Task instructions:
A. In the partitioning guide, restate the paragraph that begins "Note: Metadata version 1.0" in one shorter sentence, keeping its main facts.
B. Decide whether each statement agrees with the partitioning guide. Answer yes or no, and quote the words of the guide that decide it.
(i) Each EFI system partition is 512MB.
(ii) The mdraid array for the ESP is created at RAID level 0.
(iii) The ZFS partitions are given type code ef00.
C. Answer these questions from the partitioning guide.
(i) How many RAID devices does the ESP array use?
(ii) Which file receives the output of the mdadm --detail --scan command?
(iii) What partition number do the ZFS partitions take on each SSD?

──────── Quoted text

Create EFI System Partitions
Create 512MB EFI System Partitions on both SSDs:
OS_DISKS="$OS_DISK1 $OS_DISK2"
for disk in $OS_DISKS; do
sgdisk -n "1:1m:+512m" -t "1:ef00" "$disk"
done
Create mdraid Array for ESP
mdadm --create --verbose --level 1 --metadata 1.0 --homehost any --raid-devices 2 /dev/md/esp \
${OS_DISK1}-part1 ${OS_DISK2}-part1
mdadm --assemble --scan
mdadm --detail --scan >> /etc/mdadm.conf
Note: Metadata version 1.0 is used so that mdraid metadata is written to the end of each partition, allowing firmware to recognize each component as a valid EFI system partition.
Create ZFS Partitions on SSDs
# Create ZFS partitions on SSDs (remaining space after ESP)
for disk in $OS_DISKS; do
sgdisk -n "2:0:-8m" -t "2:bf00" "$disk"

────────────────
──────── Data provided

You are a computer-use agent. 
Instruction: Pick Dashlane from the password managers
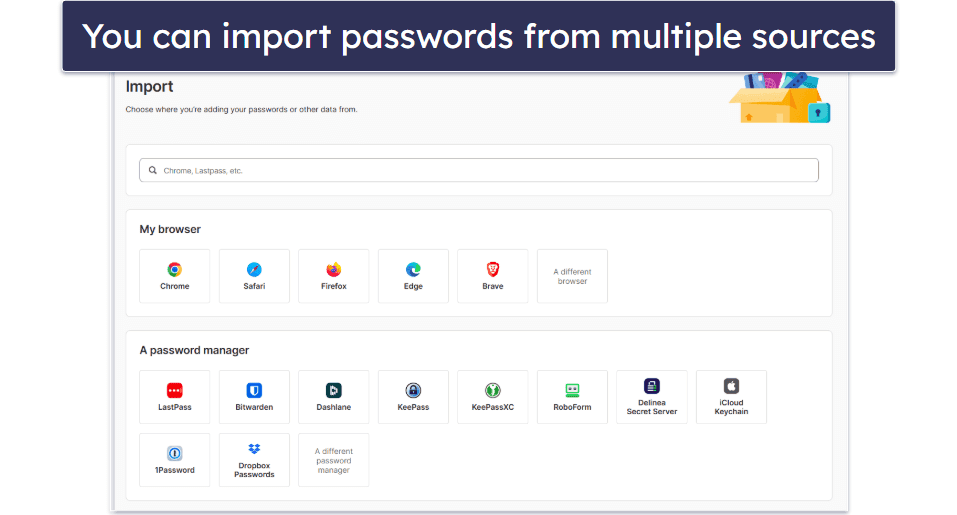coord(333,397)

────────────────

Outputs by task:
A. Version 1.0 metadata puts the mdraid metadata at the end of each partition, so firmware can recognize each component as a valid EFI system partition.

B.
(i) Yes: "Create 512MB EFI System Partitions on both SSDs"
(ii) No: "--level 1"
(iii) No: "-t "2:bf00""

C.
(i) Two.
(ii) /etc/mdadm.conf
(iii) 2